The 1920s was a period of some confusion in Japanese society. The 1930s would be a period of militarization, a process started in the late 1920s with the growth of nationalism at the end of the Taisho period. The previous period, the Meiji, had seen great changes in the economic structure of Japan, and it was also an era when Japan opened to the rest of the world somewhat before closing up once more. Western influences in popular culture in the Taisho period in the 1920s created new tensions as national fervor produced a backlash and a consequent desire to promote and protect all things Japanese. Many of these social tensions are depicted in the novel Naomi, written in 1925 but not translated into English until 1985. Like the society he depicted in this novel, Tanizaki's work is marked by a mixture of Japanese and Western literary elements, though at different times in his professional life he would accept or reject Western influences while developing his own unique Japanese literary structures.
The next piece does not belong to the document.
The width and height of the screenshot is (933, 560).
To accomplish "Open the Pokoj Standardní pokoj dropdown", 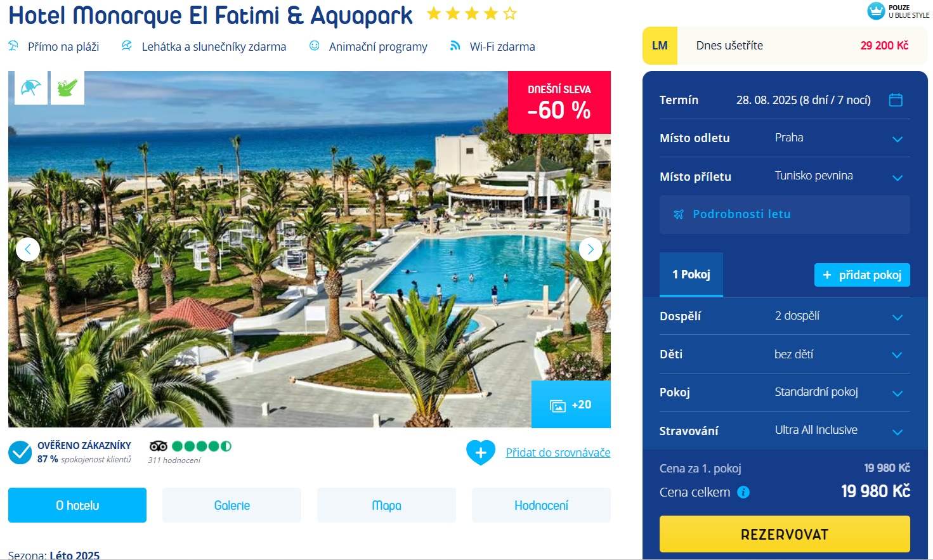I will pyautogui.click(x=785, y=392).
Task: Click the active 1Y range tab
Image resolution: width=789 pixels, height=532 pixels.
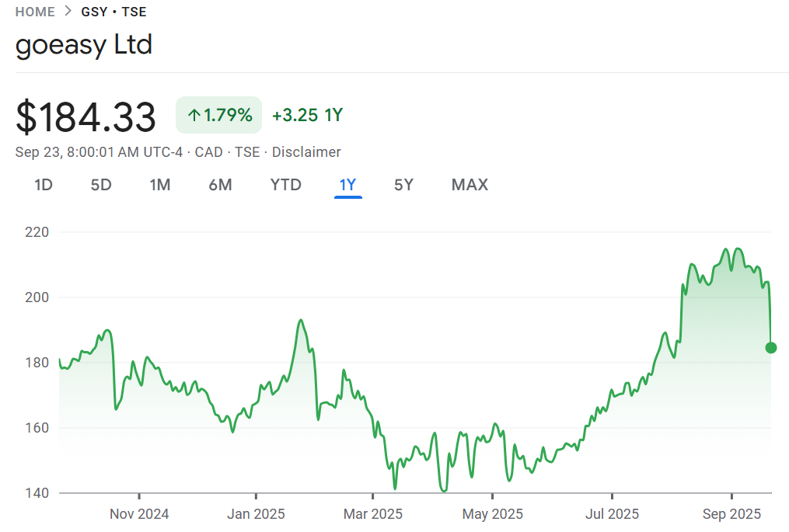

Western influences in Japan started in the Tokugawa period in the middle of the nineteenth century and continued in varying strengths through much of the Taisho period. The last half of the Tokugawa period began in the middle of the eighteenth century, and this was also the era of the rise of industrialism in Europe. Japan during this era maintained her policy of seclusion. A change came about in 1858 when Japan signed commercial treaties with five countries, less as a choice than because it was increasingly apparent that Japan could no longer avoid freer trade with foreign nations. Takao Tsuchiya points out that this change would create an influence that was enormous: The Japanese feudal economic order which was already on the verge of bankruptcy had to be swiftly revolutionized. Moreover. . . Japan now had to transform her economic life quickly into a modern capitalistic system (Tsuchiya, 1936, 21-22).

The speed of the tran...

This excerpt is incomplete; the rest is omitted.